Last Friday I went to try on my fave pair of pre-pregnancy designer jeans. I try them on periodically to measure my body shifting, but last week they fit! Albeit not exactly the same as they did before my pregnancy, but they no longer made me feel like a sausage and I could wear them out in public without feeling like my circulation would be cut off from my waist down.

Seems like small scale apartment renovation, packing, moving, and unpacking have facilitated a weight loss in both Adam and myself. Thank god. We had grown very accustomed to hanging on our couch, watching downloaded TV series, and eating organic cookies since Alexandra came around that we'd both managed to maintain a certain baby flab. But now it's gone and we have emerged out of the cocoon of chub victorious!

But, of course, the discussions re: baby #2 have now begun.

One of the many things I appreciate about my New York peers is that many of us agonize over if we should kids, when we should have them, how many to have, the impact of our reproduction on the world at large, on the environment, zero population growth, urban living and city finances, etc, etc, etc. There is no mindless reproduction here (for the most part). We are all very critical thinkers (as well as slightly cynical) about many issues, and this trickles down into our reproduction practices as well.

So Adam and I have been belaboring the one kid versus two agenda. Neither of us is BFF with our siblings, but we are both certainly glad to have them and couldn't imagine growing up and/or being an adult without them. We recognize that the cost of daycare, the space issue in small apartments, the looming cost of a college education, our desire to stay in Brooklyn, the challenge of public schools, my inner fears of getting fat all over again and giving birth to another ginormous babe, our goals of international travel....all these things get increasingly complicated with a second child. One kid = we can negotiate all this quite easily. Two kids = a whole different kettle of fish.

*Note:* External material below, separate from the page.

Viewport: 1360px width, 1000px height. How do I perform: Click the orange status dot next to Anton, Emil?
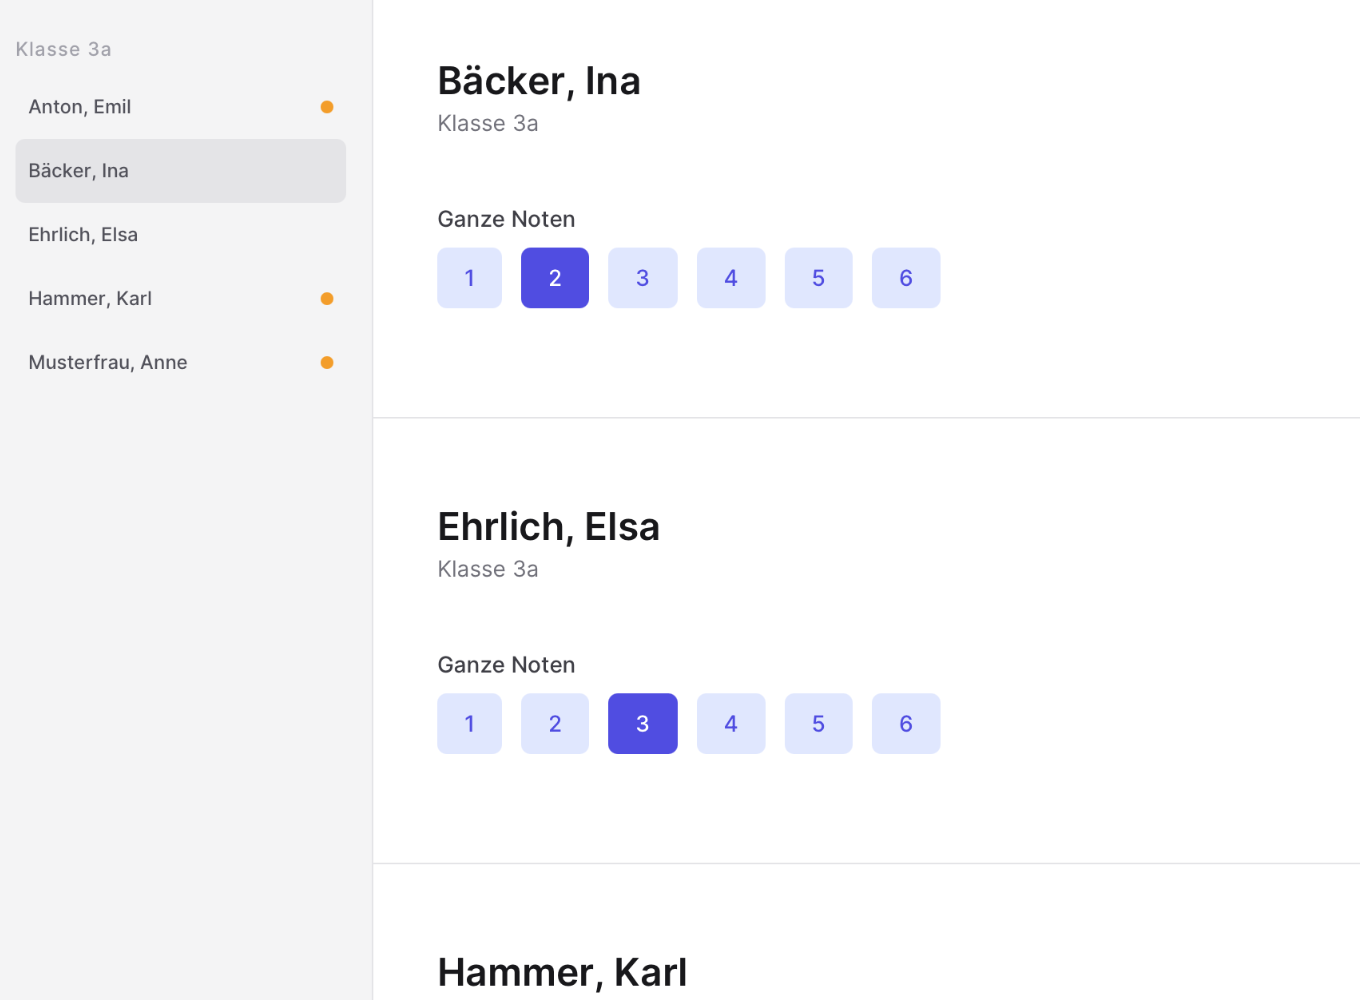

But how do you measure--financially or otherwise--the life of a second child? All our reasons for having only one child reflect, for the most part, our desires for an easier financial future; one child allows us to maintain our relatively posh life. But how can we explain to Alexandra, when she's older, that we didn't think a sibling for her was worth giving up our ability to go to Europe, to eat organic meat, and to rent in a nice neighborhood? It's a hard thing to reconcile.

(photo of my belly the night my water broke: june 23, 2007)

Friday, September 26, 2008

shameless marketing

i have been at ikea a lot lately.
i am such the evident marketing demographic that it is actually a trifle embarassing. I almost want to disguise myself when i go there so that the ikea secret agents that roam the store or watch me on video camera as i agonize over a beige or olive throw pillow won't feel so smug in their effectiveness.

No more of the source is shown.